Тут Солнцевский нагнулся к своему любимцу, заключил его в могучие объятия и погладил каждую из трех голов. Мотя откликнулся на такое проявление чувств бурной истерикой и водопадом слез. Этот поток был настолько сильным, что даже смыл злорадные улыбки с лиц Старко, Гордона и сладкой парочки из далекого Малого Халявца. Да что там улыбки, Вилорий сделал нетвердый шаг по направлению к жене и… обнял ее. Дальше произошло совсем удивительное: Сусанна уткнулась носом в его грудь и зарыдала.
В такой душещипательный момент за спинами хмурой стражи раздался очень знакомый голос:
— Что значит занят, зайдите попозже? Это вам не тут, это я пришел, а не кто-нибудь незваный!
В следующее мгновение, с трудом пробившись сквозь строй ратников, на сцене жизни появился Микишка.
— Срочное послание для князя! — наконец-то догадался он произнести пароль и в три прыжка очутился подле Берендея. Тут до него дошло, что происходит что-то не совсем обычное, и, вместо того чтобы отдать письмо адресату, он уставился на эшафот.

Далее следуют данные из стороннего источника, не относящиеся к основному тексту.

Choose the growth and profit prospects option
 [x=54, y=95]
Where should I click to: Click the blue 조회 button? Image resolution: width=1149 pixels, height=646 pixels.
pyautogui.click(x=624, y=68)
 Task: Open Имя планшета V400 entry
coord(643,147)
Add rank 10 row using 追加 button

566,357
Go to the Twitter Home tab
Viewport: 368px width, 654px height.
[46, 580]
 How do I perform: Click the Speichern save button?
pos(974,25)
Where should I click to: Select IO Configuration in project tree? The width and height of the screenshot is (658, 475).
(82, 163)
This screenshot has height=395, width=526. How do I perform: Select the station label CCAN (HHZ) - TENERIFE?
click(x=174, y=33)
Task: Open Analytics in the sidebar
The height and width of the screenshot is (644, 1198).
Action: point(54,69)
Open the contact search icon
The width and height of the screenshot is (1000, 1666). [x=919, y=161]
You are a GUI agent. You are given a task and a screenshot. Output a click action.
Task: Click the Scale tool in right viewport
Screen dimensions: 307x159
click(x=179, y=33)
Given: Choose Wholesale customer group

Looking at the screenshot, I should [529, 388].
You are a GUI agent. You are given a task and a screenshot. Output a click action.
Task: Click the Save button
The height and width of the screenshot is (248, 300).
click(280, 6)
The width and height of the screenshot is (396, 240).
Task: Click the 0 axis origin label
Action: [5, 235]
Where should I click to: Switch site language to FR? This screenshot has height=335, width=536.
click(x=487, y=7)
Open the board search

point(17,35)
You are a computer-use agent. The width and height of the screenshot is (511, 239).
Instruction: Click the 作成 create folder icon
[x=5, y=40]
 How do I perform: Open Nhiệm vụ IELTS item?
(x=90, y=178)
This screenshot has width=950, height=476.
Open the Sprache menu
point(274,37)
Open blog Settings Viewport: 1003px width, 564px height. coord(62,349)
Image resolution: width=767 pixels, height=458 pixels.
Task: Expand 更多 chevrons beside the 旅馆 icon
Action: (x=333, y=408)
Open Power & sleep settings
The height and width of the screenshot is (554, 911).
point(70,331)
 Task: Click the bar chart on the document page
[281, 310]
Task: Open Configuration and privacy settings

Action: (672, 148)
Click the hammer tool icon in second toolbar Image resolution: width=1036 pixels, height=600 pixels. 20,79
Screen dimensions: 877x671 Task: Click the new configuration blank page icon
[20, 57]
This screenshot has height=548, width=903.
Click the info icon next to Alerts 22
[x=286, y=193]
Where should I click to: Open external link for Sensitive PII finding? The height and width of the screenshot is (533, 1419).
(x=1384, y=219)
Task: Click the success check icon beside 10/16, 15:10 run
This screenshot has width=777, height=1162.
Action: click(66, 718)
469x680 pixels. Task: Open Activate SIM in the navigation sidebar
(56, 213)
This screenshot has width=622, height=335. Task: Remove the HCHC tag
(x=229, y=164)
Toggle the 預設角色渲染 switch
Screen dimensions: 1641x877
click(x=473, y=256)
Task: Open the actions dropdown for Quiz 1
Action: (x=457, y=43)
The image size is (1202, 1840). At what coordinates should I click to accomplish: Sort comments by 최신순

— Не казнили еще этого расстригу окаянного? Поделом тебе и твоим отморозкам законченным, особенно этой змеюке трехголовой! Кстати, кольев маловато приготовили, тут важно всю компанию одним махом прихлопнуть, а то в будущем хлебнем горюшка. Хотя… — тут Микишка на некоторое время задумался и, старательно сформулировав в своей голове мысль, изрек: — С другой стороны, с ними не так скучно было. Да и цели в жизни у меня теперича не будет, а жизнь без цели теряет смысл. Пожалел бы ты их, великий князь. Ну там, батогов пусть отведают, розгами также можно, непременно разжаловать всех, анафеме предать, в рудники дальние сослать и уж только опосля всего этого — простить, чтобы впредь неповадно было.
Никто из присутствующих не поверил своим ушам. Отношение Микишки к «Дружине специального назначения» было известно всем в городе, тем удивительнее оказалась вторая часть его выступления.
— Тьфу на тебя, морда скобленая, — бросил Микишка Солнцевскому, — совсем меня с толку сбил своей казнью. Я даже про сообщение великой важности чуть не забыл.
С этими словами он сунул свернутый пергамент Берендею, плюнул в сторону эшафота и бросился прочь.
Берендей проводил взглядом, полным искреннего удивления, ошалелого дьячка и резким движением сломал сургучовую печать на послании. Где-то с минуту стояла почти гробовая тишина — князь читал послание. Причем читал он его раза три, не меньше. С каждым разом лицо князя разглаживалось, а под конец он даже еле заметно улыбнулся уголками губ.
— Открылись новые обстоятельства дела, а посему повелеваю: казнь отменить, все свободны! — зычно провозгласил князь, но тут же поправился: — Окромя спецдружинников, естественно, у меня к ним разговор имеется.